WORK TO BE COMPLETED
Below are records to write out again, exactly as they read.

──────── GIVEN RECORDS

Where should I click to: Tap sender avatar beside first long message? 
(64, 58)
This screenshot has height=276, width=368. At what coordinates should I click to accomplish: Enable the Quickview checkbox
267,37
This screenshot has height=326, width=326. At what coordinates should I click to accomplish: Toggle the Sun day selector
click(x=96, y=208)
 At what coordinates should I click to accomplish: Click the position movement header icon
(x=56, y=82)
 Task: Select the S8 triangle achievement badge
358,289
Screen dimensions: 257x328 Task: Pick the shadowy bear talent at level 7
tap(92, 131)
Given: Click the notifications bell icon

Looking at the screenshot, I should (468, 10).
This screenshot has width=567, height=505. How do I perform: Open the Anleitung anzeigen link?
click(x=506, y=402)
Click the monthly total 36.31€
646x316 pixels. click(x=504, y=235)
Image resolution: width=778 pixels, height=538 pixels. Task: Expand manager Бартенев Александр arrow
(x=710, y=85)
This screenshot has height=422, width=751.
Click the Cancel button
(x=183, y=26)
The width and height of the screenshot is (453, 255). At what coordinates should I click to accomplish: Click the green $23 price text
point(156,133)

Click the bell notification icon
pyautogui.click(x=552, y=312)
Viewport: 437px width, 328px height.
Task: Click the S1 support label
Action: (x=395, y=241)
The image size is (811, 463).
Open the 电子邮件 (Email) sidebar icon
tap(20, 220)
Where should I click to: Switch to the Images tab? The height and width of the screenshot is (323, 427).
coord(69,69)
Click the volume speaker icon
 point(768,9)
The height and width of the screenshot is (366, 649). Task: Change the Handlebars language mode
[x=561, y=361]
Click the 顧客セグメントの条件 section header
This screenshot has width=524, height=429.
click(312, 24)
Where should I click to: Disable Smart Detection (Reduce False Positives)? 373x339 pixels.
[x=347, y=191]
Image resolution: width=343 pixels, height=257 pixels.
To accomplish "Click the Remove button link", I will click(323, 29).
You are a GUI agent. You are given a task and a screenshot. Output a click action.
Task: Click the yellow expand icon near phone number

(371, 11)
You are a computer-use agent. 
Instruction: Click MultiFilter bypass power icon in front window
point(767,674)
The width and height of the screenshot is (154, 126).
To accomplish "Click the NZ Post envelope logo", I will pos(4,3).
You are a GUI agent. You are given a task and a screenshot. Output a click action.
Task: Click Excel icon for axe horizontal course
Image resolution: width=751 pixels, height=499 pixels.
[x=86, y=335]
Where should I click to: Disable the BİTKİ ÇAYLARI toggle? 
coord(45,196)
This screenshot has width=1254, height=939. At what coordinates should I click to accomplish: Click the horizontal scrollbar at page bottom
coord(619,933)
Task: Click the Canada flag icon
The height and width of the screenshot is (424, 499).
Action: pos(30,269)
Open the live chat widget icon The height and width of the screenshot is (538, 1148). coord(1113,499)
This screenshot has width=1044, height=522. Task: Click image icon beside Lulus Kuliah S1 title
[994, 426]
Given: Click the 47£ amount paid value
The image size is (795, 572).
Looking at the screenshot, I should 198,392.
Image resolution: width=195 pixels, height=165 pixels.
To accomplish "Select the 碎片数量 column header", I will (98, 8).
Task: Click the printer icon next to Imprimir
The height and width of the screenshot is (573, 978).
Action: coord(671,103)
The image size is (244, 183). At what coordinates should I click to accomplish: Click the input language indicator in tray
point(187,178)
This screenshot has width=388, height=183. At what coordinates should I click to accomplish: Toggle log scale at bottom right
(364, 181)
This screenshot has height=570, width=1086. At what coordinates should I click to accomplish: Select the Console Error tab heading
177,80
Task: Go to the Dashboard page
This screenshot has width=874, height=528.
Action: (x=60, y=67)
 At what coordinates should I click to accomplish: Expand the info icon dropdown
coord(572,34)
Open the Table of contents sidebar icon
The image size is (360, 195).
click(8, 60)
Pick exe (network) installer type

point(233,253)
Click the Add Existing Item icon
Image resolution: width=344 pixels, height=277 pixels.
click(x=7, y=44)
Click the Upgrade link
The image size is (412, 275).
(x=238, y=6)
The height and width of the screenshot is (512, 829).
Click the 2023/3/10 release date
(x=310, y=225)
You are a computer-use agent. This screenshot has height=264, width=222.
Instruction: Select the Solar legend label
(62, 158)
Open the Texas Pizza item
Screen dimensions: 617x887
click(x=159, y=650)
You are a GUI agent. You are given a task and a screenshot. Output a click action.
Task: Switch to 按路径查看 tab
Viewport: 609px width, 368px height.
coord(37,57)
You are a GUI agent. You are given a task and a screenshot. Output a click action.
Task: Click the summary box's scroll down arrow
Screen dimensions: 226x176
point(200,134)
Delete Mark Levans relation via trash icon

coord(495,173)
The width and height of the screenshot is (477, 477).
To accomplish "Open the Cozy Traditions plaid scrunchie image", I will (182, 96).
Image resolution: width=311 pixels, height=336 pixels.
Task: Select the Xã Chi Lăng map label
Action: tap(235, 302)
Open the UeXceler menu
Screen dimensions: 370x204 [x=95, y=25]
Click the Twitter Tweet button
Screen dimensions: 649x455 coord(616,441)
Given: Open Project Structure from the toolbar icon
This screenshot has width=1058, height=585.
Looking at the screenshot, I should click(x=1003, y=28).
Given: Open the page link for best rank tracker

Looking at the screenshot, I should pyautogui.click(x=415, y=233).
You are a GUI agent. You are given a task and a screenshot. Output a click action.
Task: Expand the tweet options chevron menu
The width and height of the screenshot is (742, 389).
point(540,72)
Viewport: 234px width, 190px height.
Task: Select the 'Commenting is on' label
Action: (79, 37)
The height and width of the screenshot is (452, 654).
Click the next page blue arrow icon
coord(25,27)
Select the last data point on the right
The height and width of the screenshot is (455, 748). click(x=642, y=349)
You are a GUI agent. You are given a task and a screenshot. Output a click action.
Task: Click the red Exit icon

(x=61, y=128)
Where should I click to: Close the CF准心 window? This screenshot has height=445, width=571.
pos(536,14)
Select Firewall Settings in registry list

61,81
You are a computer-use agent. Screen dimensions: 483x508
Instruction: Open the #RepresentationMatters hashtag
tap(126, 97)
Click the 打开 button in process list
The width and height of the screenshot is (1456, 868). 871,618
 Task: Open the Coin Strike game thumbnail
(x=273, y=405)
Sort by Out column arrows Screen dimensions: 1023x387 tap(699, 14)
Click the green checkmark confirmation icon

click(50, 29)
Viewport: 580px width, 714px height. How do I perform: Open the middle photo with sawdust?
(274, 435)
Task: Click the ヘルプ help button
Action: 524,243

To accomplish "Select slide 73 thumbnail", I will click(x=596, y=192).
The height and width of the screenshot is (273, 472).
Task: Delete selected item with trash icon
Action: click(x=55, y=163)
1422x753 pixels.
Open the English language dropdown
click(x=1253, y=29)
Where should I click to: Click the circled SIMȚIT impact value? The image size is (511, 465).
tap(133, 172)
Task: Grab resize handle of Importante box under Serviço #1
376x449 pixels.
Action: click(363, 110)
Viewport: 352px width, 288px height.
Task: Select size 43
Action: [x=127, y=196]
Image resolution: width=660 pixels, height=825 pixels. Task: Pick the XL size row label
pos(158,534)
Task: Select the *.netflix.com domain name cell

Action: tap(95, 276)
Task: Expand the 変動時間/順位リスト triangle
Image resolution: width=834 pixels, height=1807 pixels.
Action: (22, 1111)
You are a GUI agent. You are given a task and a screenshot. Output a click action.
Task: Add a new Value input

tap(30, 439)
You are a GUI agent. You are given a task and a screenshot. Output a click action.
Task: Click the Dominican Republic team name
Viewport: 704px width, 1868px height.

────────────────

EXERCISE RESULT
Where should I click to: Tap sender avatar beside first long message? 
(64, 58)
This screenshot has height=276, width=368. At what coordinates should I click to accomplish: Enable the Quickview checkbox
267,37
This screenshot has height=326, width=326. At what coordinates should I click to accomplish: Toggle the Sun day selector
click(x=96, y=208)
 At what coordinates should I click to accomplish: Click the position movement header icon
(x=56, y=82)
 Task: Select the S8 triangle achievement badge
358,289
Screen dimensions: 257x328 Task: Pick the shadowy bear talent at level 7
tap(92, 131)
Given: Click the notifications bell icon

Looking at the screenshot, I should (468, 10).
This screenshot has width=567, height=505. How do I perform: Open the Anleitung anzeigen link?
click(x=506, y=402)
Click the monthly total 36.31€
646x316 pixels. click(x=504, y=235)
Image resolution: width=778 pixels, height=538 pixels. Task: Expand manager Бартенев Александр arrow
(x=710, y=85)
This screenshot has height=422, width=751.
Click the Cancel button
(x=183, y=26)
The width and height of the screenshot is (453, 255). At what coordinates should I click to accomplish: Click the green $23 price text
point(156,133)

Click the bell notification icon
pyautogui.click(x=552, y=312)
Viewport: 437px width, 328px height.
Task: Click the S1 support label
Action: (x=395, y=241)
The image size is (811, 463).
Open the 电子邮件 (Email) sidebar icon
tap(20, 220)
Where should I click to: Switch to the Images tab? The height and width of the screenshot is (323, 427).
coord(69,69)
Click the volume speaker icon
 point(768,9)
The height and width of the screenshot is (366, 649). Task: Change the Handlebars language mode
[x=561, y=361]
Click the 顧客セグメントの条件 section header
This screenshot has width=524, height=429.
click(312, 24)
Where should I click to: Disable Smart Detection (Reduce False Positives)? 373x339 pixels.
[x=347, y=191]
Image resolution: width=343 pixels, height=257 pixels.
To accomplish "Click the Remove button link", I will click(323, 29).
You are a GUI agent. You are given a task and a screenshot. Output a click action.
Task: Click the yellow expand icon near phone number

(371, 11)
You are a computer-use agent. 
Instruction: Click MultiFilter bypass power icon in front window
point(767,674)
The width and height of the screenshot is (154, 126).
To accomplish "Click the NZ Post envelope logo", I will pos(4,3).
You are a GUI agent. You are given a task and a screenshot. Output a click action.
Task: Click Excel icon for axe horizontal course
Image resolution: width=751 pixels, height=499 pixels.
[x=86, y=335]
Where should I click to: Disable the BİTKİ ÇAYLARI toggle? 
coord(45,196)
This screenshot has width=1254, height=939. At what coordinates should I click to accomplish: Click the horizontal scrollbar at page bottom
coord(619,933)
Task: Click the Canada flag icon
The height and width of the screenshot is (424, 499).
Action: pos(30,269)
Open the live chat widget icon The height and width of the screenshot is (538, 1148). coord(1113,499)
This screenshot has width=1044, height=522. Task: Click image icon beside Lulus Kuliah S1 title
[994, 426]
Given: Click the 47£ amount paid value
The image size is (795, 572).
Looking at the screenshot, I should 198,392.
Image resolution: width=195 pixels, height=165 pixels.
To accomplish "Select the 碎片数量 column header", I will (98, 8).
Task: Click the printer icon next to Imprimir
The height and width of the screenshot is (573, 978).
Action: coord(671,103)
The image size is (244, 183). At what coordinates should I click to accomplish: Click the input language indicator in tray
point(187,178)
This screenshot has width=388, height=183. At what coordinates should I click to accomplish: Toggle log scale at bottom right
(364, 181)
This screenshot has height=570, width=1086. At what coordinates should I click to accomplish: Select the Console Error tab heading
177,80
Task: Go to the Dashboard page
This screenshot has width=874, height=528.
Action: (x=60, y=67)
 At what coordinates should I click to accomplish: Expand the info icon dropdown
coord(572,34)
Open the Table of contents sidebar icon
The image size is (360, 195).
click(8, 60)
Pick exe (network) installer type

point(233,253)
Click the Add Existing Item icon
Image resolution: width=344 pixels, height=277 pixels.
click(x=7, y=44)
Click the Upgrade link
The image size is (412, 275).
(x=238, y=6)
The height and width of the screenshot is (512, 829).
Click the 2023/3/10 release date
(x=310, y=225)
You are a computer-use agent. This screenshot has height=264, width=222.
Instruction: Select the Solar legend label
(62, 158)
Open the Texas Pizza item
Screen dimensions: 617x887
click(x=159, y=650)
You are a GUI agent. You are given a task and a screenshot. Output a click action.
Task: Switch to 按路径查看 tab
Viewport: 609px width, 368px height.
coord(37,57)
You are a GUI agent. You are given a task and a screenshot. Output a click action.
Task: Click the summary box's scroll down arrow
Screen dimensions: 226x176
point(200,134)
Delete Mark Levans relation via trash icon

coord(495,173)
The width and height of the screenshot is (477, 477).
To accomplish "Open the Cozy Traditions plaid scrunchie image", I will (182, 96).
Image resolution: width=311 pixels, height=336 pixels.
Task: Select the Xã Chi Lăng map label
Action: tap(235, 302)
Open the UeXceler menu
Screen dimensions: 370x204 [x=95, y=25]
Click the Twitter Tweet button
Screen dimensions: 649x455 coord(616,441)
Given: Open Project Structure from the toolbar icon
This screenshot has width=1058, height=585.
Looking at the screenshot, I should click(x=1003, y=28).
Given: Open the page link for best rank tracker

Looking at the screenshot, I should pyautogui.click(x=415, y=233).
You are a GUI agent. You are given a task and a screenshot. Output a click action.
Task: Expand the tweet options chevron menu
The width and height of the screenshot is (742, 389).
point(540,72)
Viewport: 234px width, 190px height.
Task: Select the 'Commenting is on' label
Action: (79, 37)
The height and width of the screenshot is (452, 654).
Click the next page blue arrow icon
coord(25,27)
Select the last data point on the right
The height and width of the screenshot is (455, 748). click(x=642, y=349)
You are a GUI agent. You are given a task and a screenshot. Output a click action.
Task: Click the red Exit icon

(x=61, y=128)
Where should I click to: Close the CF准心 window? This screenshot has height=445, width=571.
pos(536,14)
Select Firewall Settings in registry list

61,81
You are a computer-use agent. Screen dimensions: 483x508
Instruction: Open the #RepresentationMatters hashtag
tap(126, 97)
Click the 打开 button in process list
The width and height of the screenshot is (1456, 868). 871,618
 Task: Open the Coin Strike game thumbnail
(x=273, y=405)
Sort by Out column arrows Screen dimensions: 1023x387 tap(699, 14)
Click the green checkmark confirmation icon

click(50, 29)
Viewport: 580px width, 714px height. How do I perform: Open the middle photo with sawdust?
(274, 435)
Task: Click the ヘルプ help button
Action: 524,243

To accomplish "Select slide 73 thumbnail", I will click(x=596, y=192).
The height and width of the screenshot is (273, 472).
Task: Delete selected item with trash icon
Action: click(x=55, y=163)
1422x753 pixels.
Open the English language dropdown
click(x=1253, y=29)
Where should I click to: Click the circled SIMȚIT impact value? The image size is (511, 465).
tap(133, 172)
Task: Grab resize handle of Importante box under Serviço #1
376x449 pixels.
Action: click(363, 110)
Viewport: 352px width, 288px height.
Task: Select size 43
Action: [x=127, y=196]
Image resolution: width=660 pixels, height=825 pixels. Task: Pick the XL size row label
pos(158,534)
Task: Select the *.netflix.com domain name cell

Action: tap(95, 276)
Task: Expand the 変動時間/順位リスト triangle
Image resolution: width=834 pixels, height=1807 pixels.
Action: (22, 1111)
You are a GUI agent. You are given a task and a screenshot. Output a click action.
Task: Add a new Value input

tap(30, 439)
You are a GUI agent. You are given a task and a screenshot. Output a click action.
Task: Click the Dominican Republic team name
Viewport: 704px width, 1868px height.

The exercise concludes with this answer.